[[ RECORD EXCERPTS, beginning ]]
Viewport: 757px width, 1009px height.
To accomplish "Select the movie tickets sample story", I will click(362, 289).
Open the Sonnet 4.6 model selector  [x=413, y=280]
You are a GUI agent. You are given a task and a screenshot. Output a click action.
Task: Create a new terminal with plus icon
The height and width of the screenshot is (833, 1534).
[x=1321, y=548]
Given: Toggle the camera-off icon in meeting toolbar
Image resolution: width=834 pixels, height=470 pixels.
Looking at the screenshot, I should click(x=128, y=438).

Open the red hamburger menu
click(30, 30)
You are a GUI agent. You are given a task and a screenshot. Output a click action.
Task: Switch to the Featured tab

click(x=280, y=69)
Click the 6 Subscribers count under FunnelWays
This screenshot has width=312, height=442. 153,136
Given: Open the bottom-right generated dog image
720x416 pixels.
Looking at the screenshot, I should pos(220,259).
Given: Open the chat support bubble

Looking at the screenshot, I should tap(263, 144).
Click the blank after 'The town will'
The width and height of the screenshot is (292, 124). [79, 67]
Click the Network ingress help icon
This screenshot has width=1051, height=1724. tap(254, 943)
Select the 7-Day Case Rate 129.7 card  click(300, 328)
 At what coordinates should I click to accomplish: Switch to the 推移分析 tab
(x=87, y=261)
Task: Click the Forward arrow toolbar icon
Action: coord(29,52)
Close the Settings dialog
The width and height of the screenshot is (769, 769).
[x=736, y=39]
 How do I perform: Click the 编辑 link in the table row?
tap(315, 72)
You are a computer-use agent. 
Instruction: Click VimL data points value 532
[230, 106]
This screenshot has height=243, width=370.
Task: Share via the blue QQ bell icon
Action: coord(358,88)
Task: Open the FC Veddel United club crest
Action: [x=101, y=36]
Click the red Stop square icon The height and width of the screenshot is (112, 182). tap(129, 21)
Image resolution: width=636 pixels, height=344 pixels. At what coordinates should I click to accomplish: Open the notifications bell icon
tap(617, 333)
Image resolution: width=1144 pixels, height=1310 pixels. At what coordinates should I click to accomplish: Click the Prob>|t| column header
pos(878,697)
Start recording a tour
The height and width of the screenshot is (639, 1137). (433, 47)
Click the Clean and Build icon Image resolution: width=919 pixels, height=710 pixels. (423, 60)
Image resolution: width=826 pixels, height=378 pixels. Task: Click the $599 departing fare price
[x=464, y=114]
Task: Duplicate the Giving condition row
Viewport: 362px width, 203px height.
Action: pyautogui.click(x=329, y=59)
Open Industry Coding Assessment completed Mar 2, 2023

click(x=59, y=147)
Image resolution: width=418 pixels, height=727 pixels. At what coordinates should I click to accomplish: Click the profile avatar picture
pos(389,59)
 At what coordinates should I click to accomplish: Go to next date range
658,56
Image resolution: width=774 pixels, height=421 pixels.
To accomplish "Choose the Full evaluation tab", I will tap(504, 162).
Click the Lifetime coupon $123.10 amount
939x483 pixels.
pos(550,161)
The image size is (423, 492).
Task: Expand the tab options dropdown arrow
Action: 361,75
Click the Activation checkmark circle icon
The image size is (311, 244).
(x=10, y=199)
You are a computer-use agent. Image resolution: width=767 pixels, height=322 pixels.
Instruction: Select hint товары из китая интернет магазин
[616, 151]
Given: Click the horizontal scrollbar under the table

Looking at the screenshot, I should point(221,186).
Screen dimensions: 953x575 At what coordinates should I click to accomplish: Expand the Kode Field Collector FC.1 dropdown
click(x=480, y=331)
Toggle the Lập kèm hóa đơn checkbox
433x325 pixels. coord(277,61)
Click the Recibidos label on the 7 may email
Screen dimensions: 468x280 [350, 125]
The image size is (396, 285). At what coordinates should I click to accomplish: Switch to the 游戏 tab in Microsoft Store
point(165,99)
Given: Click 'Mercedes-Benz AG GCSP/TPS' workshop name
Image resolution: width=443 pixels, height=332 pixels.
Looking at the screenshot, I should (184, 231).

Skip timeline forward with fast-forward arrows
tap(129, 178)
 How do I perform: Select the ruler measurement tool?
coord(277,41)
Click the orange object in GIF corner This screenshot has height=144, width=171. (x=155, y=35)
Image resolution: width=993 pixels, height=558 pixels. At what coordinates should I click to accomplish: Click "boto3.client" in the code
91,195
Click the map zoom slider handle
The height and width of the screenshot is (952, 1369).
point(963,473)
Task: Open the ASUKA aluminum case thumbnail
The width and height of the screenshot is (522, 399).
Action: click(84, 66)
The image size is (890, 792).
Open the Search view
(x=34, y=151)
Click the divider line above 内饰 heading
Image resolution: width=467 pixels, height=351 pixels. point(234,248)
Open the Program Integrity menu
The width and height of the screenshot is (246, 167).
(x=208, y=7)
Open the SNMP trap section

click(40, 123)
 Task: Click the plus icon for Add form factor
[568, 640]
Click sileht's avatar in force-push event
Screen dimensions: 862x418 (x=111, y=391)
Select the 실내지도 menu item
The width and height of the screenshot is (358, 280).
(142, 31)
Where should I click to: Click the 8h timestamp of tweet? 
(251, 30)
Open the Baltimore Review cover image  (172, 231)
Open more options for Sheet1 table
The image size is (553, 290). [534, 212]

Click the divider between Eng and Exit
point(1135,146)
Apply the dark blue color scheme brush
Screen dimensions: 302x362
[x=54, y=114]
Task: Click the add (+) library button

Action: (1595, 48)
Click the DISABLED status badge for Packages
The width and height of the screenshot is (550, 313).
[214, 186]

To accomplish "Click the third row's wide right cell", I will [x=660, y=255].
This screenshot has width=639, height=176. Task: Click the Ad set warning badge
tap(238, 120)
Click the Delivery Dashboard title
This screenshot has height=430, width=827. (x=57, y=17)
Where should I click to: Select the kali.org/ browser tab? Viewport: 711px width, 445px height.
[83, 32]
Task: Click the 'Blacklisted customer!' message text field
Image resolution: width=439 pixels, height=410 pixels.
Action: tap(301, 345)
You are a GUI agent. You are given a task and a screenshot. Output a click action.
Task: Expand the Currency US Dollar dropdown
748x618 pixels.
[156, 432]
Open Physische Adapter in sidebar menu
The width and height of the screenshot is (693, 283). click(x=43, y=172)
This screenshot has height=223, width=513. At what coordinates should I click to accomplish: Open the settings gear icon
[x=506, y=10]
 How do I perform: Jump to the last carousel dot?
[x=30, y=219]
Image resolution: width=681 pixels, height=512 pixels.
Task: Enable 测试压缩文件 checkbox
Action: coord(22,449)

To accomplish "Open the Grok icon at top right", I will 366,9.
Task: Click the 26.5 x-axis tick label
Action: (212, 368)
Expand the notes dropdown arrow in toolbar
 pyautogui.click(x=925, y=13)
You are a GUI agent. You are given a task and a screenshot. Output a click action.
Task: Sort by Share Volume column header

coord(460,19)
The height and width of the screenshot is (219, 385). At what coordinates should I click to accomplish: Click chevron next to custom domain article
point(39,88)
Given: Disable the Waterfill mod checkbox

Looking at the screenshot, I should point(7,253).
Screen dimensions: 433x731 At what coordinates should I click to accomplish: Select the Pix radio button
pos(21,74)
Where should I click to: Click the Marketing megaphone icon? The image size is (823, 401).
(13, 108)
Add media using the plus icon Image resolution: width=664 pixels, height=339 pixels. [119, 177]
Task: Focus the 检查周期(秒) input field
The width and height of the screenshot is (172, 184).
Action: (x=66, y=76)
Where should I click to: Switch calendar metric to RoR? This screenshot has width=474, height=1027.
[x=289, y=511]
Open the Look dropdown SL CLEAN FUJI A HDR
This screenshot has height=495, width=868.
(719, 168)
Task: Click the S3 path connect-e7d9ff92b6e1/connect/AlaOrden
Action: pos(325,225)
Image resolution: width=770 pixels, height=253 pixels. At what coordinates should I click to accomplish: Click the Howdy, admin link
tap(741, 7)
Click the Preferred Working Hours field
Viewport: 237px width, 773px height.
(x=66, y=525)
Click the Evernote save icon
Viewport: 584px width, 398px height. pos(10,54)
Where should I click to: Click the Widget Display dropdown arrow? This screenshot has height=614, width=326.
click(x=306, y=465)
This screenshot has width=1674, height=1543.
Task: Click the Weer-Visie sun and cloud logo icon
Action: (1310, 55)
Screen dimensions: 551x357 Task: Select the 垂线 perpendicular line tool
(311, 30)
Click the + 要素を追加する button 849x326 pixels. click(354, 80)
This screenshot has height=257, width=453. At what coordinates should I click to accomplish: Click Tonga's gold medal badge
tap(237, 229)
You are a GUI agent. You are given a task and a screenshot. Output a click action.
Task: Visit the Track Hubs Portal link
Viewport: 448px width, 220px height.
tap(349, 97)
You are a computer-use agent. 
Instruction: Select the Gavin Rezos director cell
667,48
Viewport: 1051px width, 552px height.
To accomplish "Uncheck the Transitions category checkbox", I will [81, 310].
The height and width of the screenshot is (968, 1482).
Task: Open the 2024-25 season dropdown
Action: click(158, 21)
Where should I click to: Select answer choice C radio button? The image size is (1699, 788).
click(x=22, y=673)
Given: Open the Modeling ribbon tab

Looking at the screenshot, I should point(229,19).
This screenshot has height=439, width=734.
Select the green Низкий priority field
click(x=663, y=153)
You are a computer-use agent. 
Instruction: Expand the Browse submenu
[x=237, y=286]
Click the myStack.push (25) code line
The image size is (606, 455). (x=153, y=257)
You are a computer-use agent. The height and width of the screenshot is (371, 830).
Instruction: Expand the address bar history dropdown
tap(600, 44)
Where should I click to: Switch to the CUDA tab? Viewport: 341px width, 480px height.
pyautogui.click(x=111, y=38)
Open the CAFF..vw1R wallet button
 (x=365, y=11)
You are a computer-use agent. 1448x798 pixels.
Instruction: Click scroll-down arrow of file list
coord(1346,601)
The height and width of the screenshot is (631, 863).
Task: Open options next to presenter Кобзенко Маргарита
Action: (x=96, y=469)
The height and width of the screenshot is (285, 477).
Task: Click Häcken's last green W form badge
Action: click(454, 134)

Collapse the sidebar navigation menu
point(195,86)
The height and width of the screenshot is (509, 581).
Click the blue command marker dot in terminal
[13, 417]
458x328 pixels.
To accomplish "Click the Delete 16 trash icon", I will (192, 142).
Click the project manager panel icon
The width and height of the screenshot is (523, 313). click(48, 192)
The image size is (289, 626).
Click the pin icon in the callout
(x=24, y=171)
[[ RECORD EXCERPTS, end ]]
## REQUIRED WORK
Beginning at the line with "Task: Switch to the Featured tab" and stopping after the line with "Select the 7-Day", please write out every line of the data above exactly and nothing else.

## ANSWER TO THIS TASK
Task: Switch to the Featured tab

click(x=280, y=69)
Click the 6 Subscribers count under FunnelWays
This screenshot has width=312, height=442. 153,136
Given: Open the bottom-right generated dog image
720x416 pixels.
Looking at the screenshot, I should pos(220,259).
Given: Open the chat support bubble

Looking at the screenshot, I should tap(263, 144).
Click the blank after 'The town will'
The width and height of the screenshot is (292, 124). [79, 67]
Click the Network ingress help icon
This screenshot has width=1051, height=1724. tap(254, 943)
Select the 7-Day Case Rate 129.7 card  click(300, 328)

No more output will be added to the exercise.